L’approccio configurazionale
Lo sviluppo dell’antropologia culturale americana tra le due guerre mondiali e nel decennio degli anni ’60 è stato significativamente plasmato dal linguista antropologo Edward Sapir, che ha dimostrato l’effetto determinante del linguaggio sulla cultura e la visione del mondo e che ha sostenuto che la cultura è in gran parte psicologica. Poiché il linguaggio è centrale per il compito dell’etnografo, per l’apprendimento, per l’espressione del pensiero e dei valori, e per la trasmissione della cultura, le prospettive ancorate al linguaggio di Sapir ebbero una risonanza importante e continua. La sua enfasi psicologica fu influente nel movimento cultura-e-personalità che fiorì sotto altri boasiani, in particolare Margaret Mead e Ruth Benedict.
La resistenza boasiana alle generalizzazioni ampie e limitanti dell’evoluzionismo classico ebbe due conseguenze: un’enfasi sul cambiamento culturale ad un livello specifico di analisi e una priorità sullo studio dei modelli o configurazioni delle credenze e dei valori culturali locali. Modello e configurazione divennero concetti chiave per spiegare la relazione dei tratti culturali tra loro e lo studio dei modelli locali dei tratti culturali e dei cambiamenti nel tempo. La popolare presentazione di Benedict, Patterns of Culture (1934), pur sposando una psicologia culturale, ne è un esempio, così come l’austero e massiccio Configurations of Culture Growth (1944) di un altro allievo di Boas, A.L. Kroeber.
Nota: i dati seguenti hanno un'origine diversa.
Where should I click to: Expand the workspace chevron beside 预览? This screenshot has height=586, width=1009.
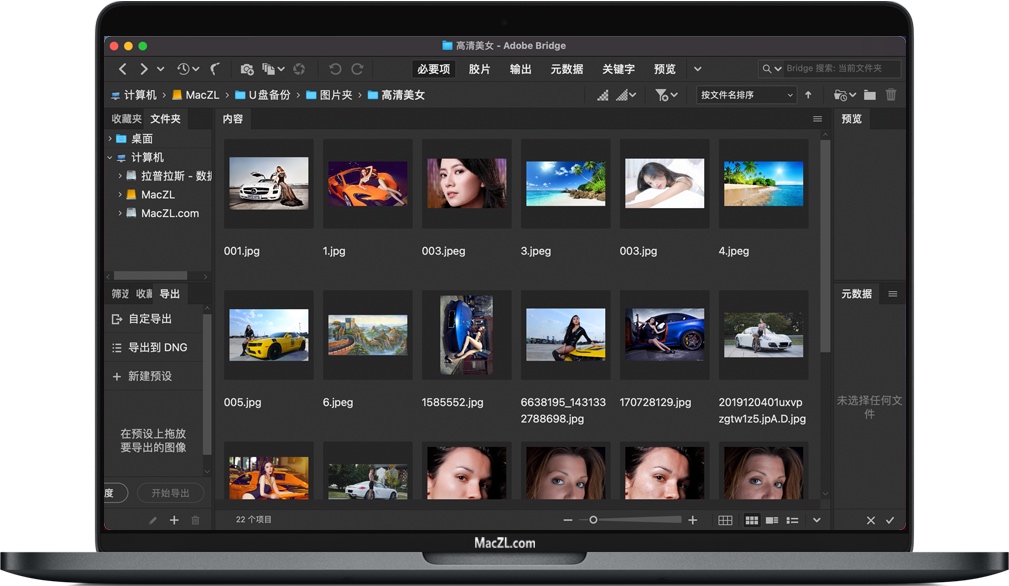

Questa enfasi sullo studio dei modelli interni e delle configurazioni di culture particolari come queste sono espresse nel linguaggio ha portato in due direzioni: al “relativismo culturale” e allo studio del “contatto culturale” o “acculturazione”. Il “relativismo”, che resiste ai giudizi universali di qualsiasi tipo, è solitamente identificato con l’antropologia culturale americana, principalmente attraverso il lavoro di Benedict e Melville Herskovits. Rimane una sfida persistente all’impulso generalizzante in antropologia e nell’accademia.